Starting in the 1990s, astronomers began gathering proof that the mysterious object at the galaxy’s centre could only be a black hole. Teams led by astronomers Andrea Ghez and Reinhard Genzel calculated that whatever was at the Milky Way’s core was more than four million times heavier than our Sun, confined within an area the size of Mercury’s orbit.
This conclusion was based on observations of the orbits and velocities of nearby stars. The only possible object that could exert such gravitational force, they argued, was a black hole. Their achievement earned them the Nobel Prize in Physics in 2020.
Broderick believes the general public has a solid grasp of what black holes are, even if popular culture still clings to some misconceptions — such as the idea that they are cosmic wormholes to alternate realities or other regions of space. But he says there’s a Lovecraftian element of cosmic horror that makes black holes fascinating to both scientists and non-scientists. After all, these are unseen objects deep in the void where gravity warps the very fabric of space and time.
“It’s extraordinary, slightly ominous. You kind of hope monsters don’t exist, but they do,” said Broderick.
“The key feature is a point of no return, this perfect prison ... There’s something philosophically powerful about this.
You can know what’s inside but you’ll never be able to tell anyone outside. You can take the trip, but that knowledge stays there. I think that’s a concept people viscerally understand.”
The Next Phase
The Event Horizon Telescope has begun a new chapter in the study of Sagittarius A* and black hole research. Astronomers can now use it to test theories of gravity and astrophysics — and there are still plenty of questions left to answer.
How did the stars orbiting Sagittarius A* form in such extreme conditions? Or did they form at all? How is the gas funnelling into the black hole reaching the galactic centre? Those are some of the questions that Avery Broderick continues to think about.
“The more observations we have, the better we can understand and see through the astrophysical drama down to the gravitational stage. We can begin to ask deep, precise questions about how gravity works in these most extreme environments and extreme objects,” he said. “Now that we know we can image the black hole, what other things can we extract from it?”
Among those seeking answers is Daryl Haggard, an astronomer at McGill University. Haggard and PhD candidate Hope Boyce ran parallel observations of the black hole at the same time the Event Horizon Telescope was collecting its own data. They used instruments that detect different wavelengths of light, assembling X-ray data from NASA’s Chandra X-ray Observatory, the Nuclear Spectroscopic Telescope Array (NuSTAR), and the Neil Gehrels Swift Observatory.

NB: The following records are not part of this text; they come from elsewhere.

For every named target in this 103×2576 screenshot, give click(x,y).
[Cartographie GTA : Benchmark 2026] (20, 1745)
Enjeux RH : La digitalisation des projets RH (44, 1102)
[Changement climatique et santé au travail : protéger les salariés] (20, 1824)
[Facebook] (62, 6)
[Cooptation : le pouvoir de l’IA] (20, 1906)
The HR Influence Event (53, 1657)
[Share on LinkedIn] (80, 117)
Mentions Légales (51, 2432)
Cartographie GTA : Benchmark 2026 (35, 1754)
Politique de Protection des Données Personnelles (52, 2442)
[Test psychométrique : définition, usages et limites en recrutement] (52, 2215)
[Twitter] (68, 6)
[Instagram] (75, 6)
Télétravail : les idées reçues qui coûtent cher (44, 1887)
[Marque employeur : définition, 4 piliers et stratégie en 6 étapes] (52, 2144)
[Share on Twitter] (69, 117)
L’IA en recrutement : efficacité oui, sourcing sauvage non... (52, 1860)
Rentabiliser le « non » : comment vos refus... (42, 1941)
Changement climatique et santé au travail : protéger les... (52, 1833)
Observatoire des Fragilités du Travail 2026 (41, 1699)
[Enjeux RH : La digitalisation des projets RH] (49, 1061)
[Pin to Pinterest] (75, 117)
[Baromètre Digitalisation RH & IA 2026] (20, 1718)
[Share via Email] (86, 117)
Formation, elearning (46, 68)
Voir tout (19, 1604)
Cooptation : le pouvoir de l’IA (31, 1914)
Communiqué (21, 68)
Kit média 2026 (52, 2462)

“I was not sure there would be a ring at first ... for a while I was not sure if we would have something so spectacular,” Boyce said.

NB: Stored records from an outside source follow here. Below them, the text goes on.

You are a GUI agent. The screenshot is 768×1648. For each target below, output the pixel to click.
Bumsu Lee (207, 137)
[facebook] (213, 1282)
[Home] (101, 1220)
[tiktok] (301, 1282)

If a black hole is a hurricane, Haggard says, her team studies its environment and weather systems. Observations of both black holes — in 2017, 2018, 2021, and earlier this year — will keep astronomers busy for years to come.
“We have a colossal amount of data just waiting for us to be doing more sophisticated studies,” said Haggard. “We’re on the cusp of being able to start to give more of that context.”